A group of East Tennessee scientists play a big role in NASA's current mission to Mars. They developed some of the spacecraft's small, but crucial, parts that make the machine's power supply possible. Less than a week ago, the Curiosity rover landed on the Red Planet, eight months after lifted off from Cape Canaveral, FL.
"So many people put years of their lives and their careers on the line for the success of of this mission," said Evan Ohriner. He has extra-terrestrial curiosity about the man-made machine named "Curiosity"
"Finding out about other worlds. What Mars is like and what Mars might have been like billions of years ago," explained Ohriner.
The "Curiosity" rover is part of the space organization's $2.5 billion Mars Space Laboratory. Its mission is to roam the planet's surface and help answer an elusive question: has there ever been life on Mars?

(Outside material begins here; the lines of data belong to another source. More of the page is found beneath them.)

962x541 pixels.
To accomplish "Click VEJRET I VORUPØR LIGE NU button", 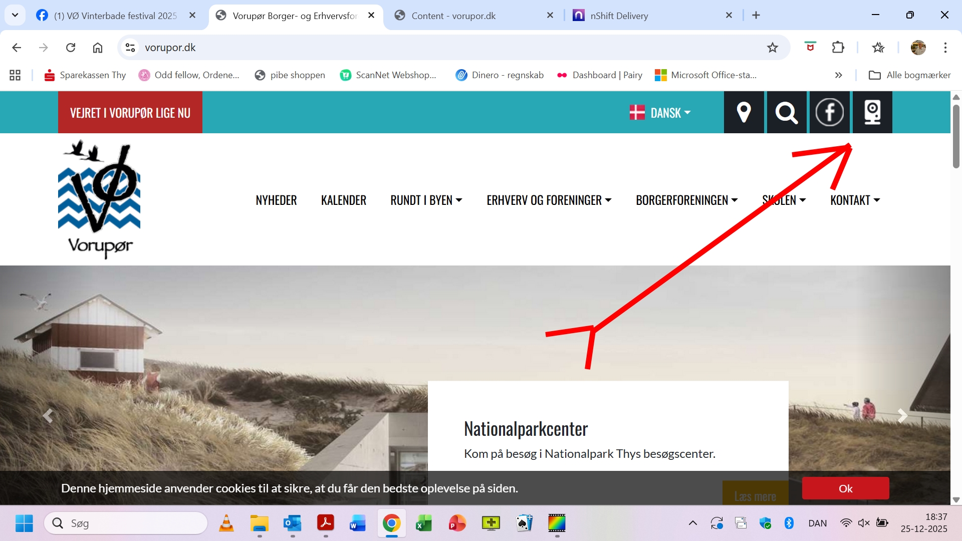I will (130, 113).
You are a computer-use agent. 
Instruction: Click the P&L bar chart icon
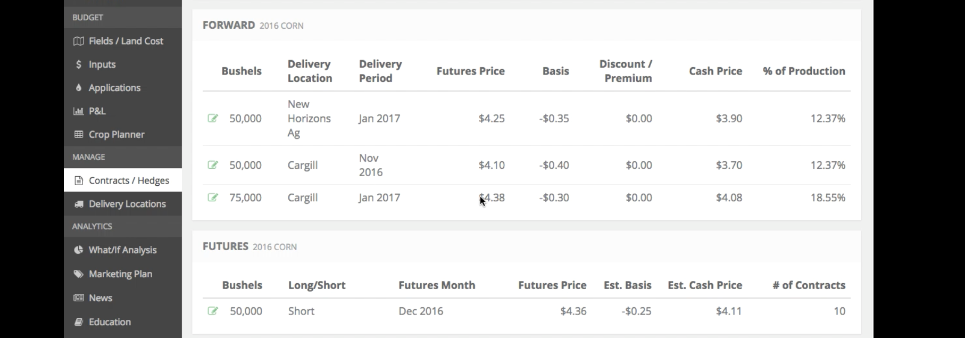78,111
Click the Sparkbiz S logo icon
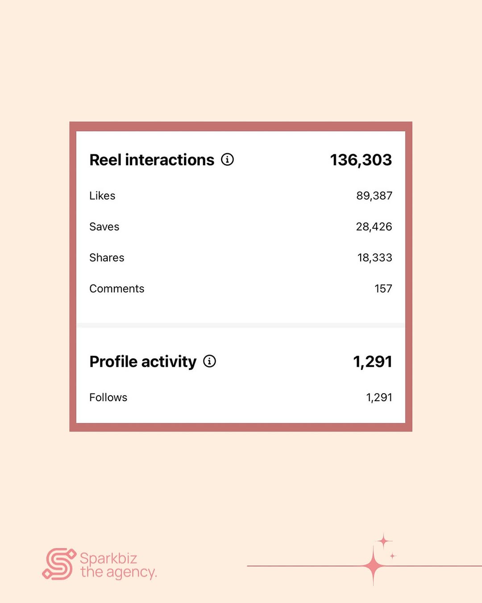The image size is (482, 603). [59, 564]
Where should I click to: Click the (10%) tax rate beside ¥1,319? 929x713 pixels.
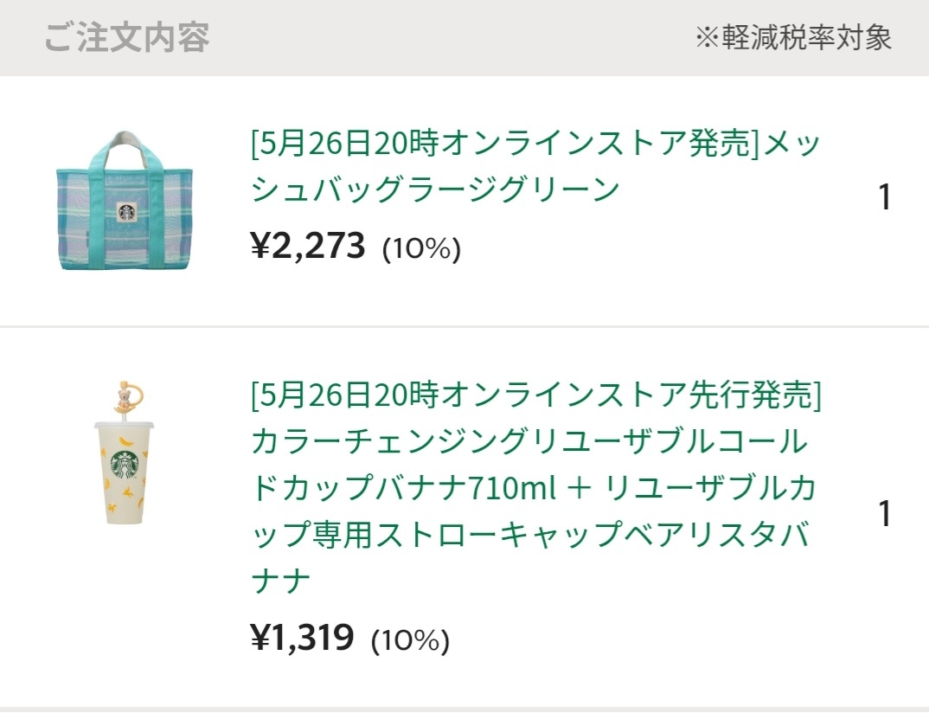(410, 640)
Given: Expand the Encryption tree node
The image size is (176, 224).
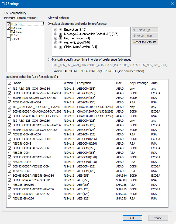Looking at the screenshot, I should (56, 30).
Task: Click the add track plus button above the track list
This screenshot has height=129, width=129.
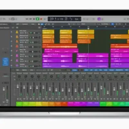Action: [x=13, y=28]
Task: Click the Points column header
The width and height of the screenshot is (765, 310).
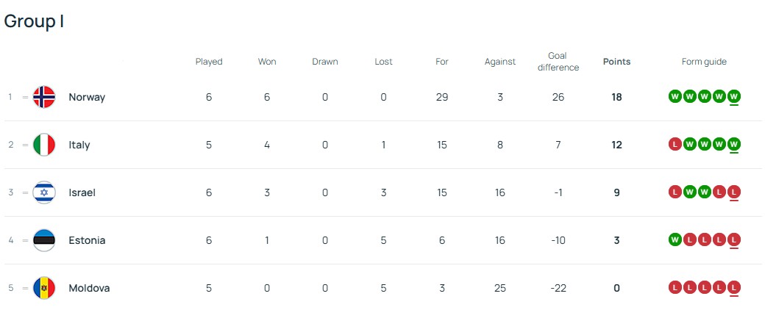Action: (616, 62)
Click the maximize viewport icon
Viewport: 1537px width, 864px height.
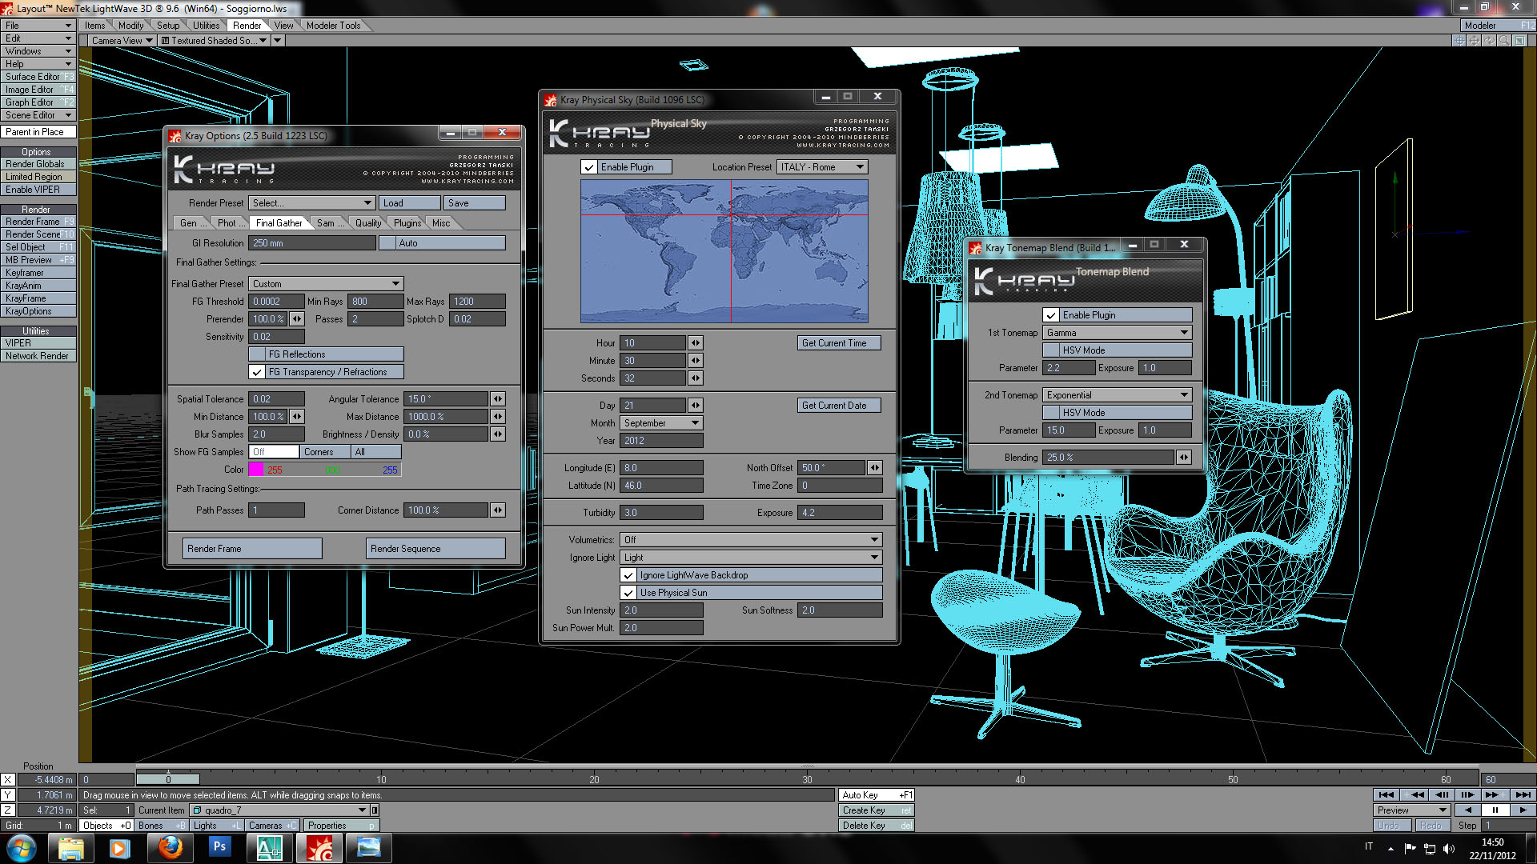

If "Curiosity" is to break ground in space exploration, it must also literally break ground. A robotic arm will drill into the planet's surface to analyze rock and soil samples over the next two years. And, Ohrinder has a hand in making the rover run.
"We make the components called the clad vents set, which is the primary container for the fuel," Ohriner said.
The assembly line for "Curiosity's" power-supply starts with the Department of Energy at the Oak Ridge National Laboratory. Ohriner is a scientist with the Materials Processing group that makes fuel capsules from a rare metal called Iridium. It's heavier than steel.
"It's used because of its high melting temperature. It's good strength. It's ability to resist oxidation at high temperatures and air," explained Ohriner.
Production happens among 60 machines that compress, flatten, cut and mold the Iridium powder in to solid containers. It takes about 18 months to finish the containers. Then they're shipped from ORNL in East Tennessee to the National Lab in Los Alamos, New Mexico.
"Where fuel is loaded in to them. Then from there sent to Idaho National Laboratory where the generator is assembled," said Ohriner.
Scientists fill the capsules with pellets of Plutonium 238. Radioactive decay creates "Curiosity's" 110 watt life-line of fuel.
"This is the only way we know to have enough power to run experiments of this magnitude," said Ohriner's ORNL colleague, John King.
King said their work ensures safety, "This has very rigid standards we have to maintain because of nuclear properties."
On August 6, 2012, a NASA television broadcast peaked the world's "curiosity" with their own. The rover beamed back the first color images of the Martian terrain.
Ohriner said he got up at 1:30 a.m. and tuned in, "It was just thrilling to see it work out so wonderfully."
This mission to Mars is a real-life motion-picture produced by science from Tennessee and beyond.
You can follow the Mars Science Laboratory mission, here, on its NASA website.
Ohriner said NASA will be making decisions on future missions within the next month. He said he expects ORNL to also play a role in making fuel capsules for those. The Material Products group has also made components for several other NASA missions going back to the Voyager satellites in the 1970s.